In [1]:
import torch
from transformers import MBartTokenizer, MBartConfig

  from .autonotebook import tqdm as notebook_tqdm


In [2]:
def model_size(model):
    param_size = 0
    for param in model.parameters():
        param_size += param.nelement() * param.element_size()
    buffer_size = 0
    for buffer in model.buffers():
        buffer_size += buffer.nelement() * buffer.element_size()

    size_all_mb = (param_size + buffer_size) / 1024 ** 2
    return size_all_mb

In [3]:
torch.backends.cudnn.benchmark = True

In [9]:
from MBart import MBart

print(torch.cuda.is_available())

tokenizer = MBartTokenizer.from_pretrained("facebook/mbart-large-cc25", src_lang="en_XX")
mbart_config = MBartConfig(encoder_layers=6, decoder_layers=6,
                               encoder_ffn_dim=256, decoder_ffn_dim=256,
                               encoder_attention_heads=8, decoder_attention_heads=8,
                               d_model=256, max_length=128, vocab_size=tokenizer.vocab_size)

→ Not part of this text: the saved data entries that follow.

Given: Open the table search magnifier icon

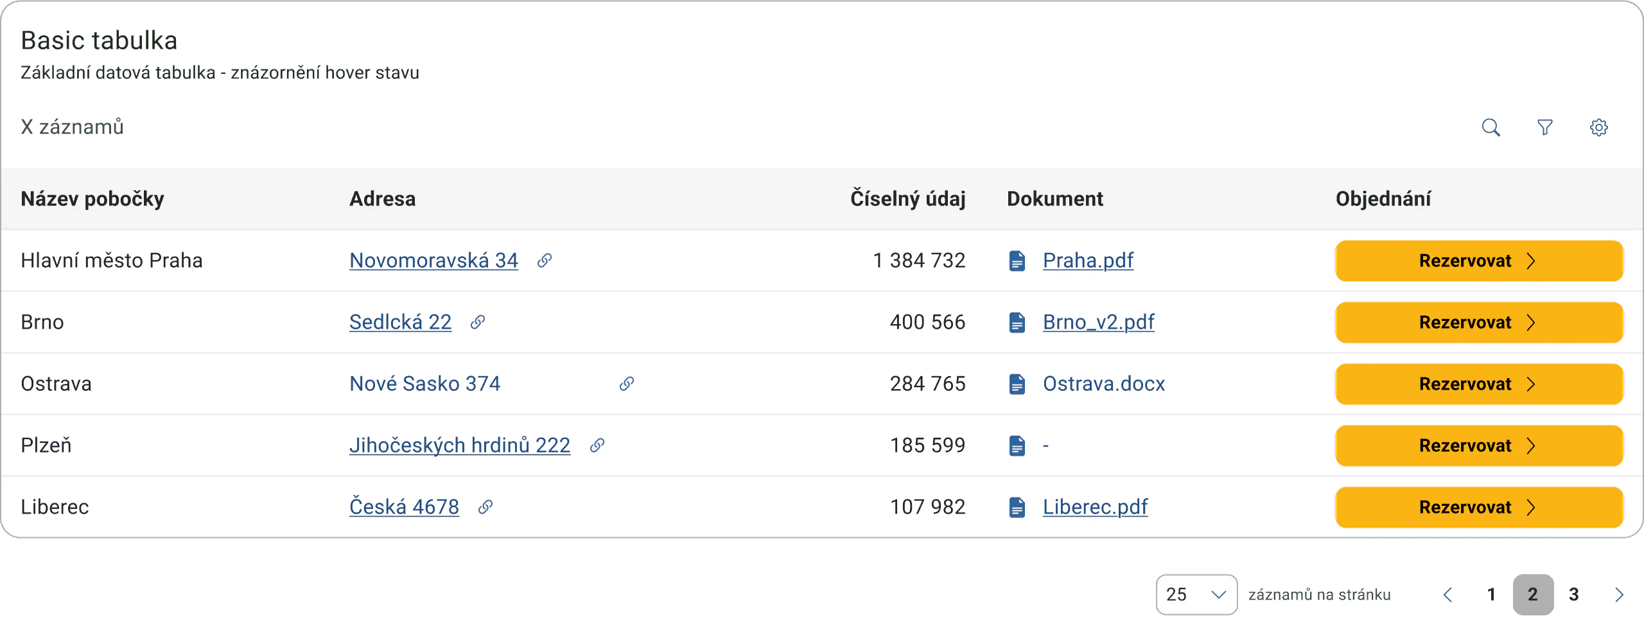Looking at the screenshot, I should pyautogui.click(x=1491, y=127).
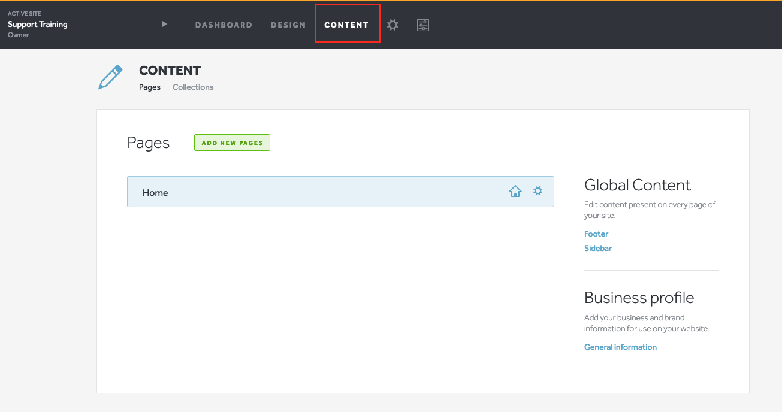Screen dimensions: 782x412
Task: Switch to the Design tab
Action: tap(288, 25)
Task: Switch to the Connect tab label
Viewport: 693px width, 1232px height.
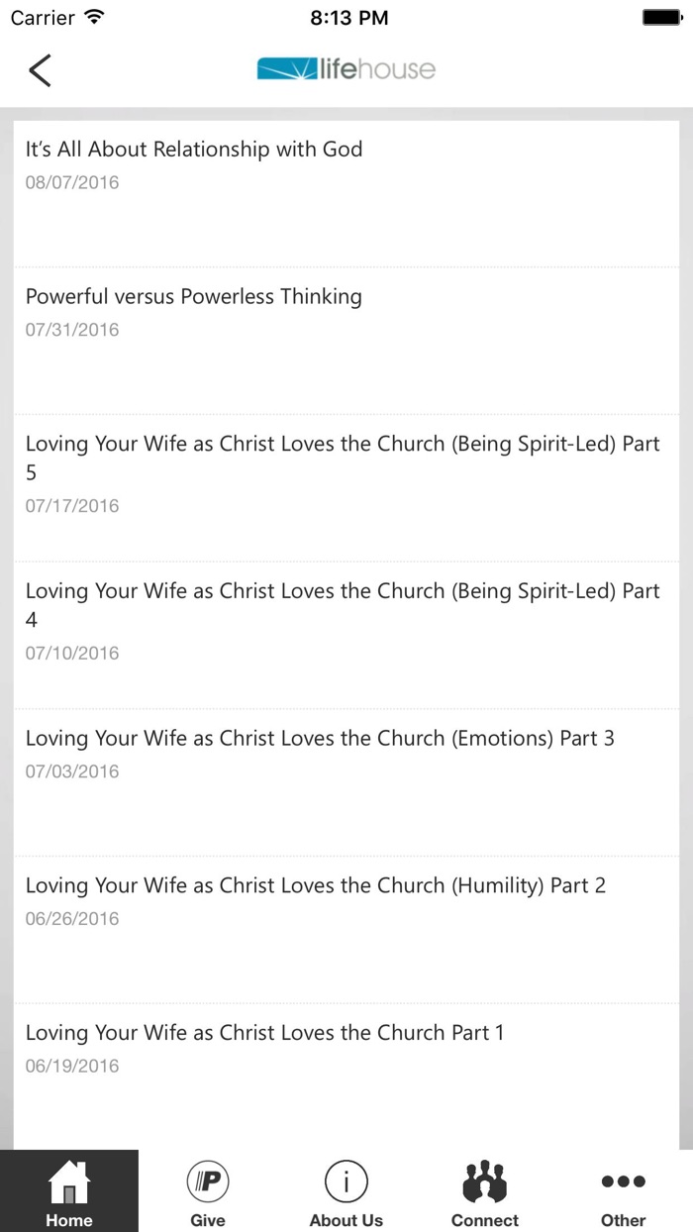Action: 485,1220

model: MBart = MBart(mbart_config)
print(model_size(model))

True
271.2848320007324


In [5]:
from MBartDataset import MBartDataset
import datasets
from torch.utils.data import DataLoader

dataset_loaded = datasets.load_from_disk("europarl_eng_tokenized")
my_ds = MBartDataset(dataset_loaded, tokenizer, 0.001)
ds_en_loader = DataLoader(my_ds, batch_size=6, drop_last=True, shuffle=True, pin_memory=True, pin_memory_device='cuda', num_workers=8)

In [10]:
from torch.optim import *
model.fit(ds_en_loader, Adam(model.parameters()), epochs=5)

Epoch 1 of 5


  0%|          | 0/284 [00:18<?, ?it/s]


OutOfMemoryError: CUDA out of memory. Tried to allocate 368.00 MiB (GPU 0; 6.00 GiB total capacity; 5.02 GiB already allocated; 0 bytes free; 5.28 GiB reserved in total by PyTorch) If reserved memory is >> allocated memory try setting max_split_size_mb to avoid fragmentation.  See documentation for Memory Management and PYTORCH_CUDA_ALLOC_CONF

In [None]:
from datasets import load_from_disk
from CustomDataset import CustomDataset
from torch.utils.data import DataLoader

dataset_loaded = load_from_disk("europarl_eng_tokenized_and_masked_128")
dataset_loaded.set_format(type='pt', columns=['input_ids', 'attention_mask', 'masked_ids'])

dataset_loaded = dataset_loaded[0:2 ** 10]

input_ids = dataset_loaded['input_ids']
attention_mask = dataset_loaded['attention_mask']
masked_ids = dataset_loaded['masked_ids']

ds_en_loader = DataLoader(CustomDataset(masked_ids, input_ids, attention_mask),
                          batch_size=8, drop_last=True, shuffle=True,
                          pin_memory=True, pin_memory_device='cuda', num_workers=2)

In [None]:
from torch.optim import *
model.fit(ds_en_loader, AdamW(model.parameters()), epochs=5)

In [13]:
sentence = "C'è stato un <mask> venerdì."
test_ids = tokenizer([sentence], add_special_tokens=True, return_tensors="pt")["input_ids"]
logits = model.model(test_ids.to('cuda')).logits
masked_index = (test_ids[0] == tokenizer.mask_token_id).nonzero().item()
probs = logits[0, masked_index].softmax(dim=0)
values, predictions = probs.topk(5)
tokenizer.decode(predictions).split()

["'", 'Unione', 'minutoistruzione']

In [None]:
outputs = model.model.generate(test_ids.to('cuda'), decoder_start_token_id=tokenizer.lang_code_to_id['en_XX'],num_beams=2)
print(tokenizer.batch_decode(outputs))